11. Next argument of the learned counsel is that the revenue record for the year 1951-52 does not support this fact. In the present case, entry of exchange is established from the revenue record of the year 1966-67 and 1996-97. The entries in the revenue record have a presumption of truth. The aforesaid presumption of truth has not been rebutted by the defendants. 12. Next submission of the learned counsel is that the plaintiff has failed to prove that he has constructed a house. Failure to prove construction of house is not material for the decision of the case. The plaintiff was required to prove that there was some oral exchange between the parties.

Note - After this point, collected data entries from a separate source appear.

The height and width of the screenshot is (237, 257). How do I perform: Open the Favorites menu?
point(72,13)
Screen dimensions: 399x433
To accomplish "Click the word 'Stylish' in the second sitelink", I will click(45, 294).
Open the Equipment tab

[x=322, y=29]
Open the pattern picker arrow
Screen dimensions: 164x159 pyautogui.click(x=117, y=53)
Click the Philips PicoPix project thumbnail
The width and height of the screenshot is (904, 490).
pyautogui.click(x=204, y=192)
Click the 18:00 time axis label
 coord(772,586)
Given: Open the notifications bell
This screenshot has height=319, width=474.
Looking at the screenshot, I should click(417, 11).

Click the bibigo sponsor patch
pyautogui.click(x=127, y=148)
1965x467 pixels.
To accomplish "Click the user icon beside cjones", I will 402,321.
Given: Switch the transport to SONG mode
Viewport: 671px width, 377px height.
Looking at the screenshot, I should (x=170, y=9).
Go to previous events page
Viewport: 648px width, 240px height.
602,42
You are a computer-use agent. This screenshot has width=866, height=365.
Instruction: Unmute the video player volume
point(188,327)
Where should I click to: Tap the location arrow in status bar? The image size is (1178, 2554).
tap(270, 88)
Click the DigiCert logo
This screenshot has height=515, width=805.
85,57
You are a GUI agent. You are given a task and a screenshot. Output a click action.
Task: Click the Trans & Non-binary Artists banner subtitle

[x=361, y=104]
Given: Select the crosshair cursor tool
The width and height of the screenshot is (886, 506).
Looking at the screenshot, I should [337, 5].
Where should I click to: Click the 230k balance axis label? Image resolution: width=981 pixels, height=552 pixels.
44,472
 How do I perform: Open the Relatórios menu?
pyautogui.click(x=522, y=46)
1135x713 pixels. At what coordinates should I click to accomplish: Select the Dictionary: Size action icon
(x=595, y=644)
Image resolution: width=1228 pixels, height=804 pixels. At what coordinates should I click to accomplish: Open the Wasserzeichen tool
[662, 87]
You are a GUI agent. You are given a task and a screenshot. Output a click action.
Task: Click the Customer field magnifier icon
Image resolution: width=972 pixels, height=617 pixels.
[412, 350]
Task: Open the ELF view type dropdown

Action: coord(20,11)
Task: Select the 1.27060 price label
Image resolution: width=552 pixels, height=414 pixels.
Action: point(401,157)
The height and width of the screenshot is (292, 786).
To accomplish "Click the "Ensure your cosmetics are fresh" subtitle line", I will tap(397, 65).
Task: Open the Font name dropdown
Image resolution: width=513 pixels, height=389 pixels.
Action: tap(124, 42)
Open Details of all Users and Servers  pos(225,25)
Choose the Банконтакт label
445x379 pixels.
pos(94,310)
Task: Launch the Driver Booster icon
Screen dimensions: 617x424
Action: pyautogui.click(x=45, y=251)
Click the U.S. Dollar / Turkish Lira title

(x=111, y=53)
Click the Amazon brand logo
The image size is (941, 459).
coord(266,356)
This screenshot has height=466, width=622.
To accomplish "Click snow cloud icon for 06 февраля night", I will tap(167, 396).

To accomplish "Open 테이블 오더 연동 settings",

The plaintiff has proved this fact by leading oral evidence as well as by proving the revenue record. In the year 1966-67, there was no dispute between the parties. In the remarks column, the factum of exchange is specifically recorded. 13. Still further, legal heirs of Lachhman as noticed in the beginning, has entered into a settlement with the plaintiff-appellant. In the compromise deed, Lachhman admits that there was a exchange which again proves the case of the plaintiff. 14. It may further be noticed here that it is only defendant No.2 who is contesting the suit. Defendant No.2 himself has not stepped into the witness-box. Only his son has come into the witness-box. The exchange was with the defendant No.2. Once defendant No.2 has not appeared in the witness-box, adverse inference is required to be drawn against defendant No.2. 16. For the reasons recorded above, both questions of law as framed earlier are answered in favour of the appellant. Appeal filed by the appellant is accepted. 17. Judgment and decree passed by the First Appellate Court is set aside and that of the trial Court is restored. 18. All the pending miscellaneous applications are disposed of, in view of the above said judgment.